We have fewer parents and therefore fewer kids. Fewer kids means fewer schools. And fewer schools, sadly, has meant fewer occupied homes in Ward 1. I've been saddened to see a couple of homes shuttered and boarded up as I've been doorknocking.
One of the most endangered age groups is my own - the 30 to 34 crowd. The challenges that our Town is facing with respect to declining population and keeping schools open and thriving are in effect a microcosm of the kinds of opportunities that the Town of Tecumseh can provide for our younger adults.
Municipal rebound and population growth are contingent on success in economic development, in providing the tools to develop innovative and exciting career prospects and quality of life improvements. There are some exciting proposals in Oldcastle coming forward for new industries where a market demand exists with minimal supply. Two I've heard of in recent months has been the pet crematorium as well as a medicinal controlled substance facility. In an era of centralization and consolidation, I tip my hat to these entrepreneurs who are repatriating career opportunities back to Tecumseh, and it is these sorts of endeavours that ensure stability and growth in our community.
Indeed, repatriating former Tecumseh and Essex County residents who had to leave for career opportunities is our best opportunity for creating growth and keeping both our housing and commercial stock in use and thriving. We need to be cautious when we create new supply, as without the presence of jobs necessary to increase our permanent regional population, we are likely to hollow out older areas leaving properties vacant and derelict. The net cost to the town, with visual blight, opportunity for crime, and property standards issues, can be substantial. Few want to live next to vacant buildings given these outcomes and as neighbours move out, new neighbours may not move back in.
What is saddening to witness is that our region actually has many ingredients for success and a sound, profitable business decision as a headquarters or major hub. Our region's cost of living is among the lowest in North America. There are local champions who yearn to come home and raise their families here, needing only that one career opportunity. If there is a means to harness these expatriates, Tecumseh has an opportunity to really shine and bring our families back.
You can count on me to support the Provincial Planning Policy Statement in our decision-making, and that Ward 1 intensification, reuse and growth will be encouraged in tandem with efforts to increase our permanent local population. Municipal government has a role to play as a regulator and service provider. Tecumseh has performed admirably and innovatively when companies such as Bonduelle have needed help with respect to a rethink of past practices.
I would love to know of your thoughts regarding services or investments that you would like to see to keep our young families in town and the ways that you too believe Tecumseh can thrive.

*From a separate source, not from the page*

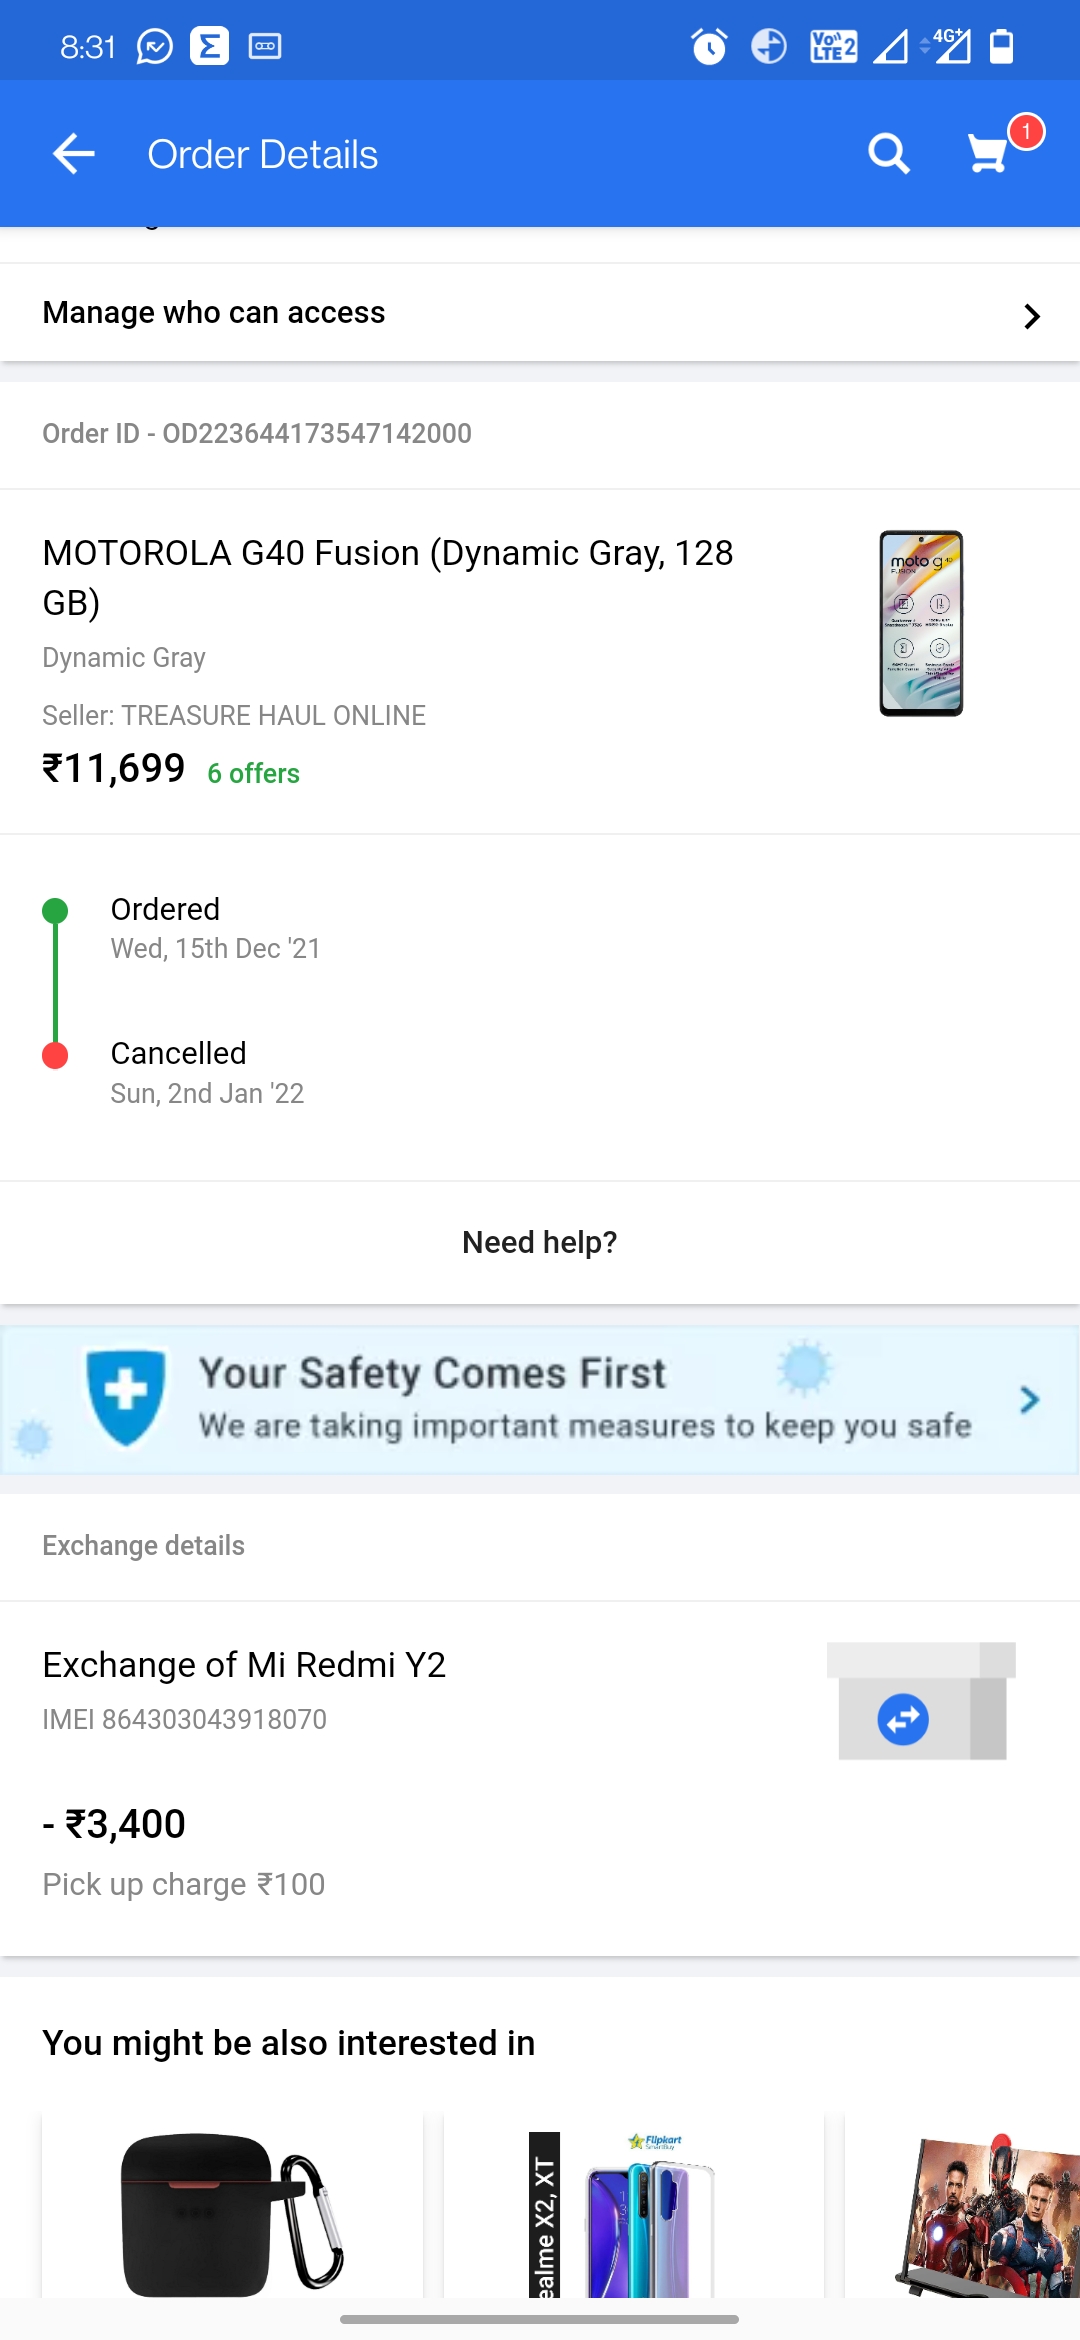
Task: Expand Manage who can access chevron
Action: 1031,316
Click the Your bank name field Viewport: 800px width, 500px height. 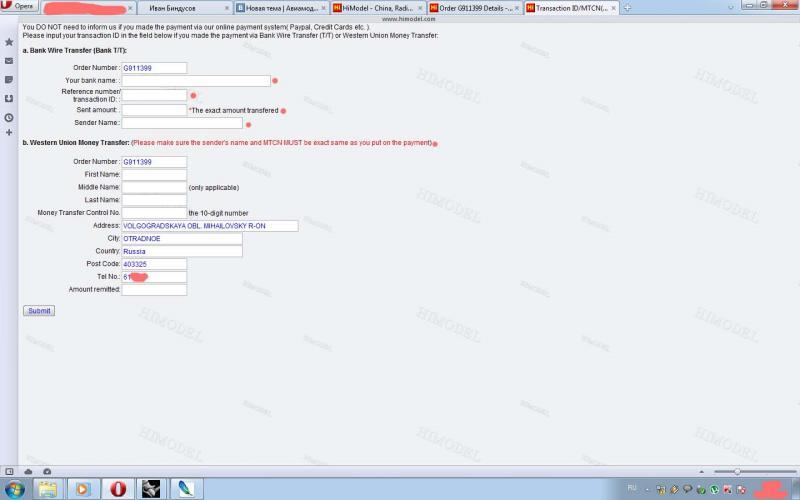coord(196,80)
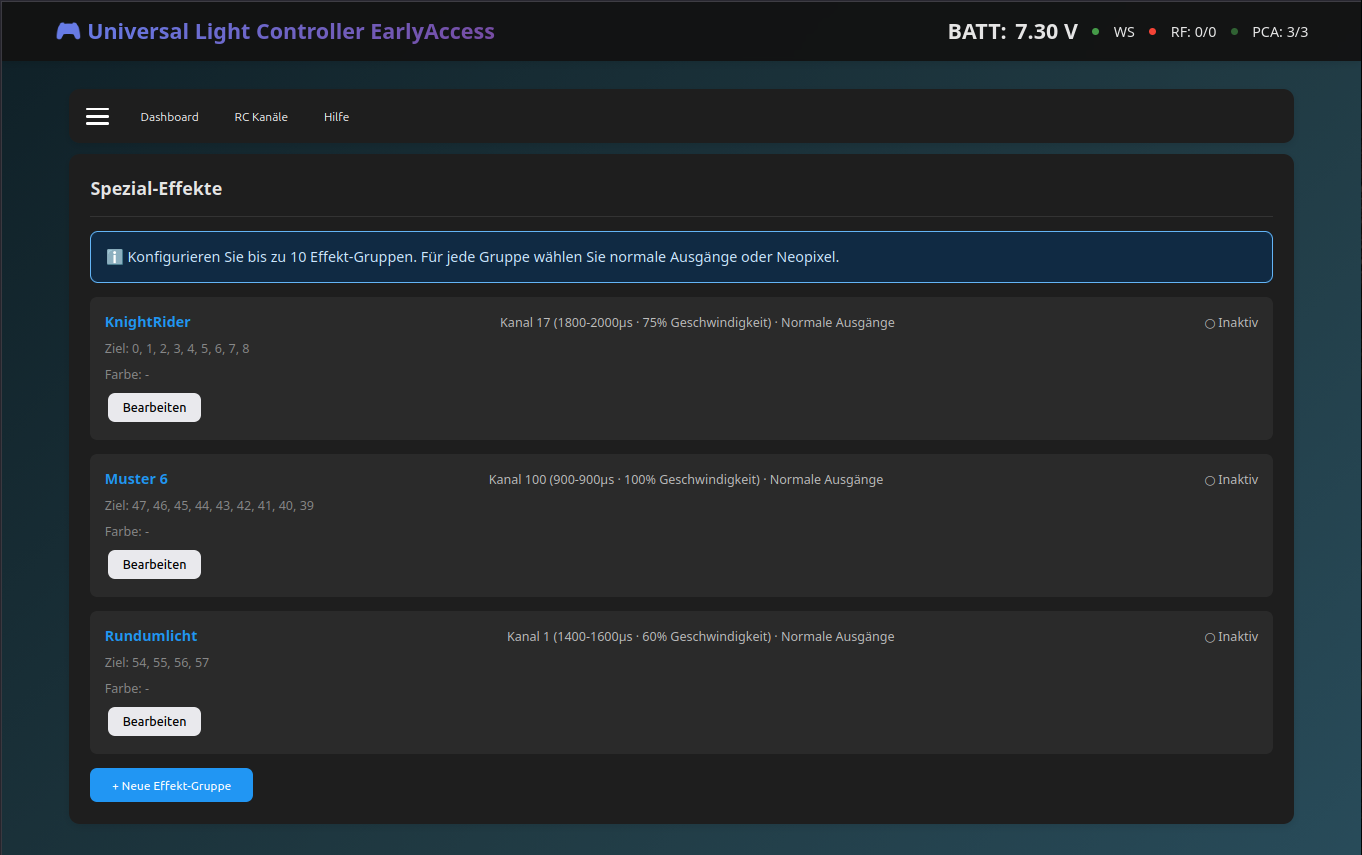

I've been asked a few times as I've been doorknocking as to what my position is on sidewalks. My answer is this: I believe in a complete collector/arterial sidewalk network so that there isn't a mix of turning vehicles, parked cars and pedestrians trying to access a given destination. The last thing I want to see happen is someone get hit at a busy intersection because walkers are put on the road.
In my professional career, I work to implement active and sustainable transportation measures. I wouldn't leave a road for cars unfinished for the last block to a destination so I would not do so for a sidewalk either.
Sidewalks are a love 'em/hate 'em dichotomy. They're among the last features of a subdivision to be installed, even after you may have planted landscaping in their corridor. Many streets that don't have sidewalks have always been that way and residents like it that way. Many fear loss of yard, driveway space, privacy, or having to clear them in the winter.
However, when there are no sidewalks but there's a destination to be reached, often a path of some sort creeps up anyway. A nice, worn dirt path is created on front lawns. I recall one street that had several 90 degree bends with poor sightlines in another municipality, where the local councillor asked what the holdup was for installing sidewalks because there was a clear and demonstrated need. It turned out that the Council of the day vetoed its installation.
Sidewalks are now mandated for new subdivisions. The Windsor-Essex County Health Unit championed the cause in the mid-90s and the end result is that such decisions have been made so no new gaps will be created. I have no intention of reversing this policy or revisiting it. In fact, you can expect that I will be a champion for filling in gaps in our pedestrian network so that your walk to the park doesn't have to be a game of dodgeball on the way.